The federal Liberals campaigned on a promise to end the “political harassment” of charities — but more than two years after the 2015 election, charities initially targeted by the Harper government say they’re still waiting for relief.
The Trudeau government has yet to respond to a report it has been sitting on since March 30 last year, which called for major tax-law changes to allow charities to freely carry out political activities that further their causes.
The report, commissioned from five outside experts, was hailed at the time as ending an advocacy chill begun in 2012, when the Conservative government launched audits of dozens of charities to determine whether their political activities exceeded a 10 per cent threshold. Many were environmental groups that had criticized energy and pipeline policies.
National Revenue Minister Diane Lebouthillier last May suspended — but did not end — the remaining 12 audits in the program, pending the government’s response to the experts’ recommendations.

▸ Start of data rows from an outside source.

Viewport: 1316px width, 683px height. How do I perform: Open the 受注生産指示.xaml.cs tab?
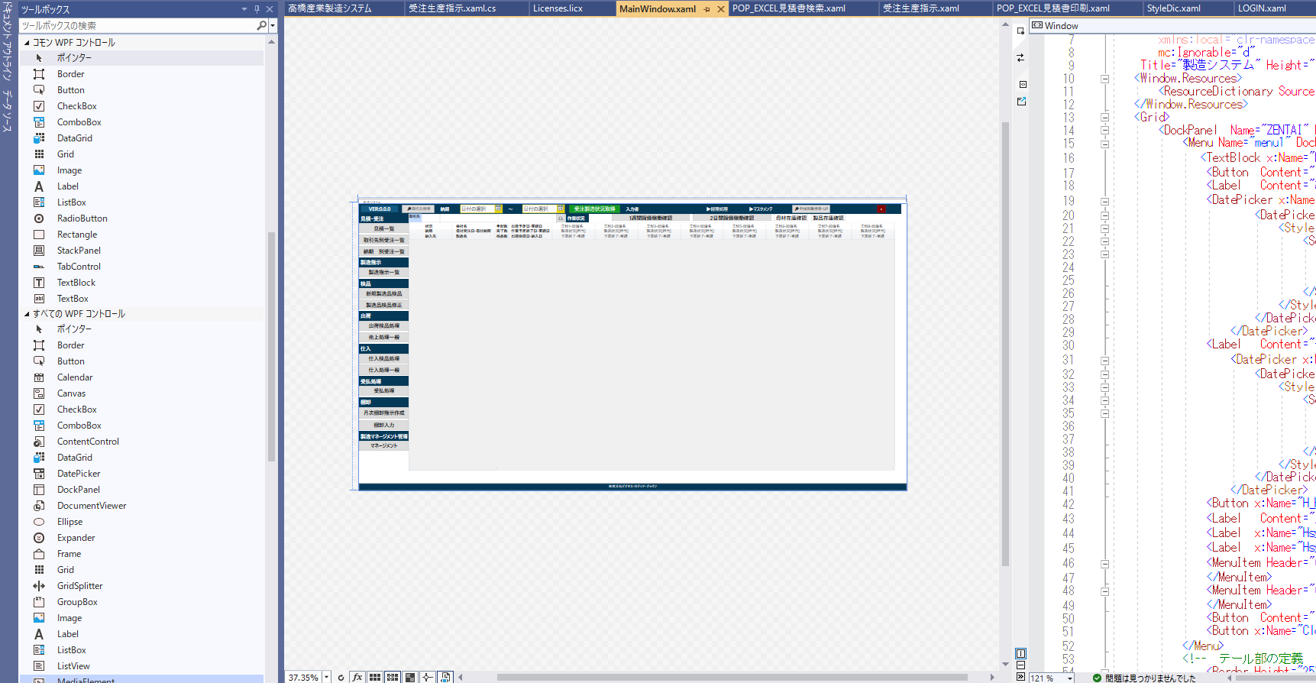[x=451, y=8]
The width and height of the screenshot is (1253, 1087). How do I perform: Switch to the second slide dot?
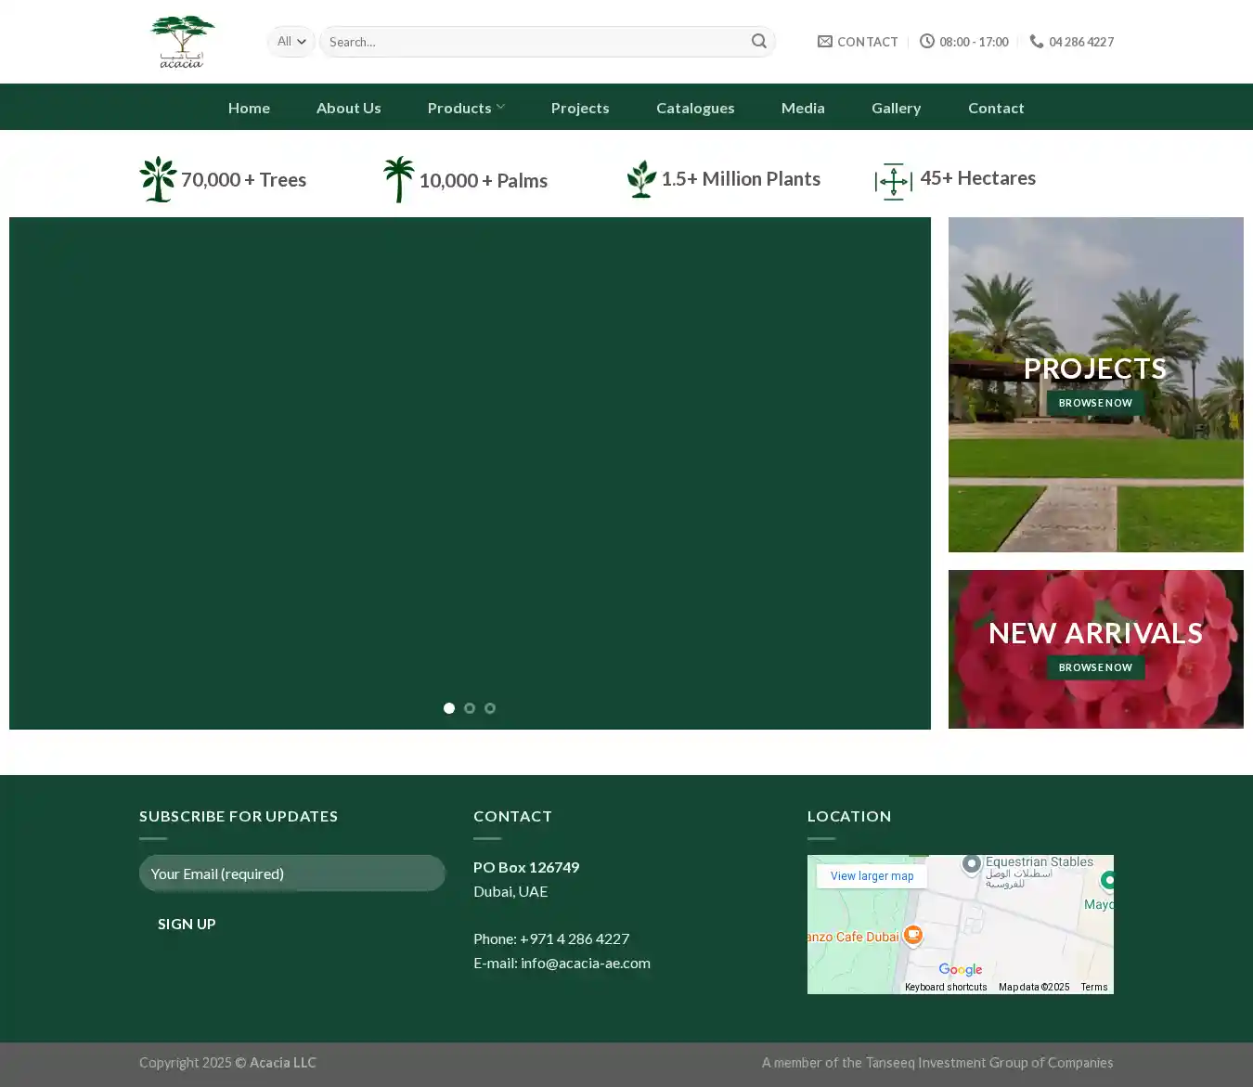pos(470,708)
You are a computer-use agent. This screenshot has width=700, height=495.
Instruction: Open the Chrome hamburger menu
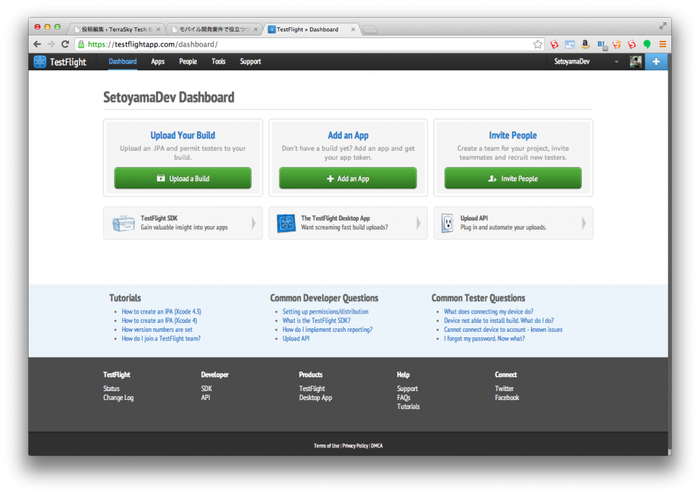[x=662, y=44]
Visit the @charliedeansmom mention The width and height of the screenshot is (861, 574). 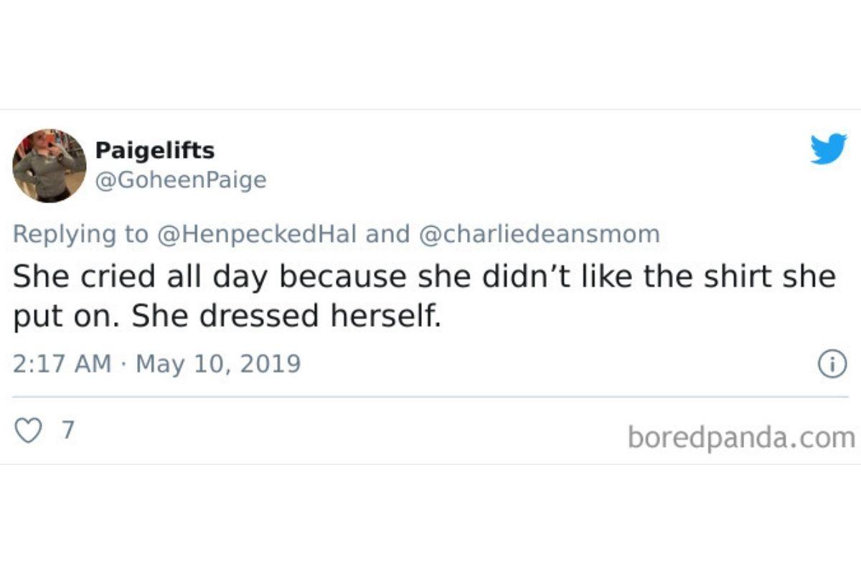pyautogui.click(x=538, y=234)
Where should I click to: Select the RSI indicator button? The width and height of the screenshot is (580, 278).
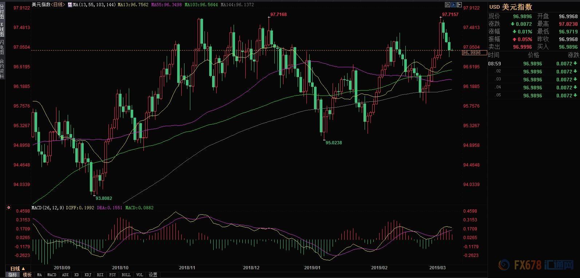(100, 275)
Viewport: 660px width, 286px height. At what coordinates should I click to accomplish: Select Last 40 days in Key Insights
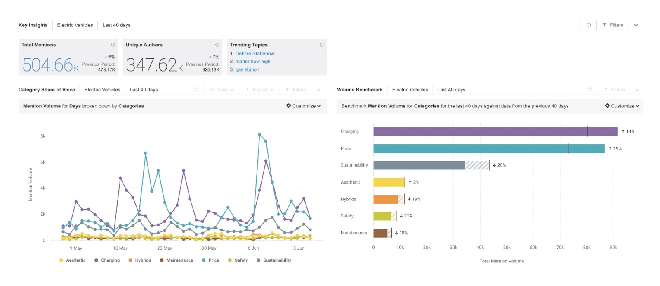pos(116,25)
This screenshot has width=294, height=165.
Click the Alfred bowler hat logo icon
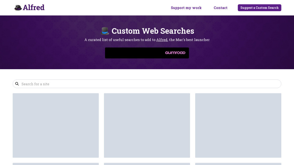18,7
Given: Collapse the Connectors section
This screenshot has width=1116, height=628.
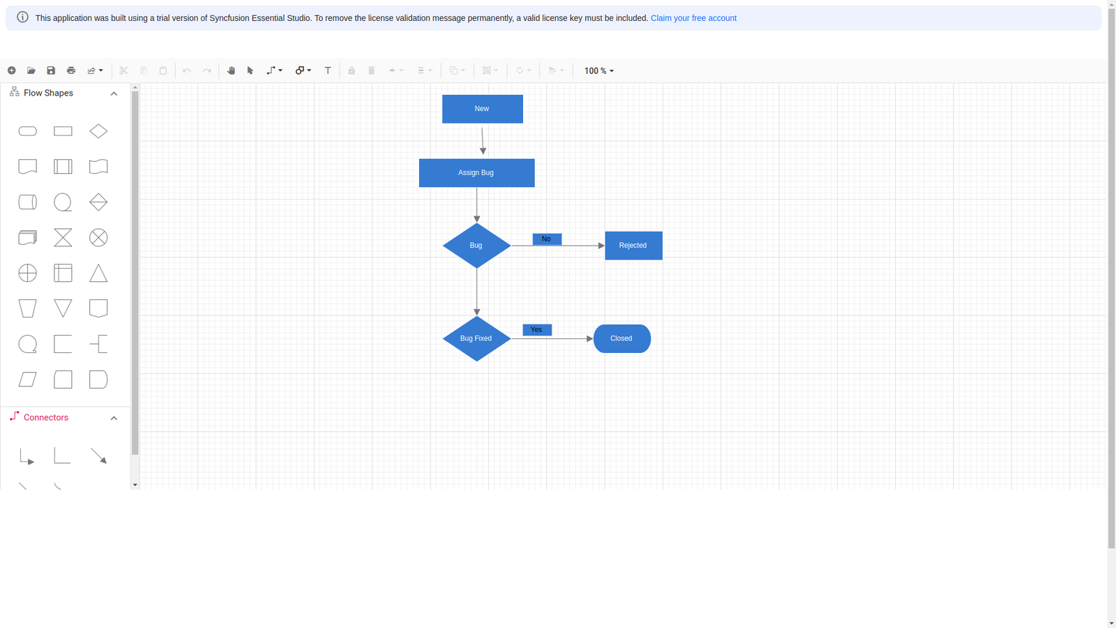Looking at the screenshot, I should (114, 418).
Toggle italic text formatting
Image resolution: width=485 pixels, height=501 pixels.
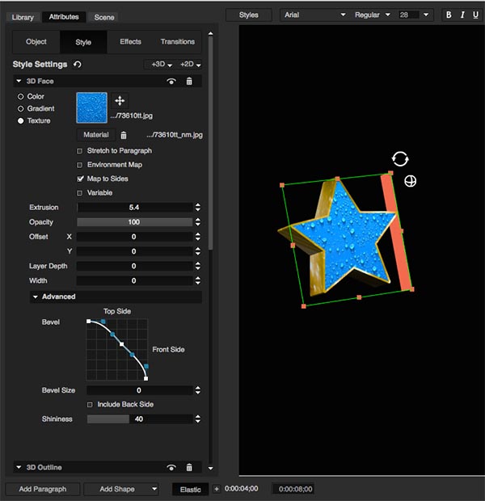pyautogui.click(x=462, y=15)
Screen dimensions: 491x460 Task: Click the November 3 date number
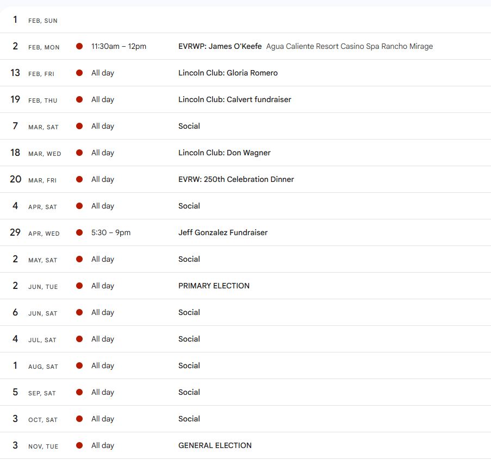[x=15, y=446]
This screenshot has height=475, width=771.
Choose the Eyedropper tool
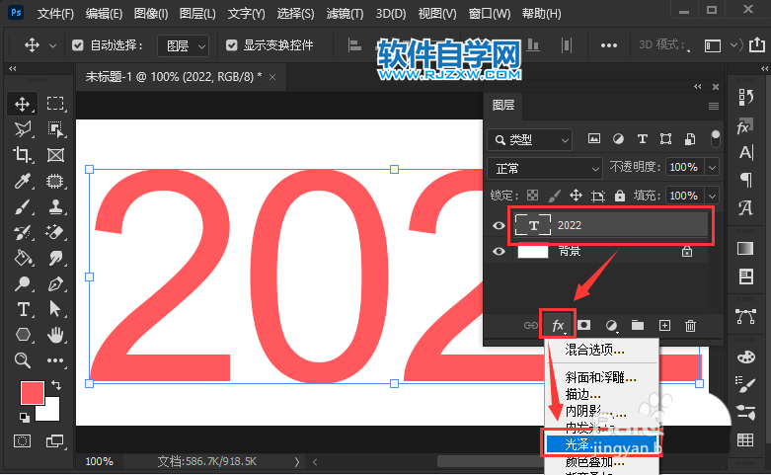point(23,181)
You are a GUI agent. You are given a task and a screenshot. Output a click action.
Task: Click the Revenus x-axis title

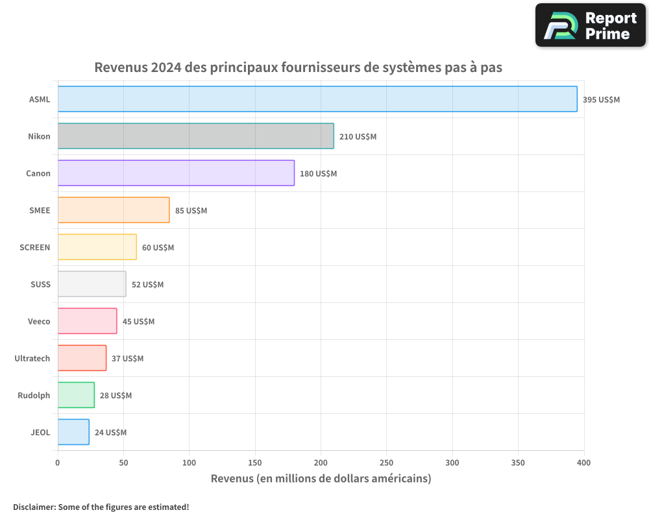[321, 478]
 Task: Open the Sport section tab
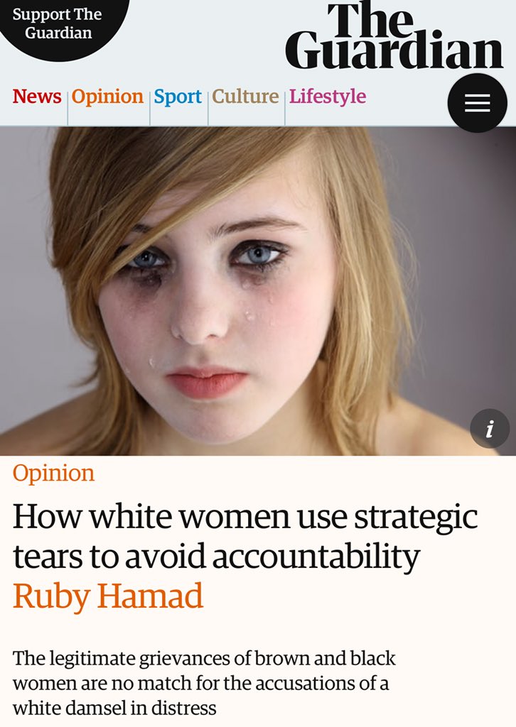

That response had been expected last summer, but there’s been a long silence from Finance Canada and the Canada Revenue Agency (CRA), together responsible for revising relevant sections of the Income Tax Act.
“We didn’t expect to be waiting this long,” said Tim Gray of Environmental Defence, among the 12 groups under CRA threat of losing charitable status. “It just creates more uncertainty.… Are we just back to where we were before?”
A spokesperson for Canada Without Poverty, another threatened charity, also questioned what she called “foot-dragging.”
“Of course, the government should explore the fiscal implications of changes to the Income Tax Act and regulation of charities, but not cause undue…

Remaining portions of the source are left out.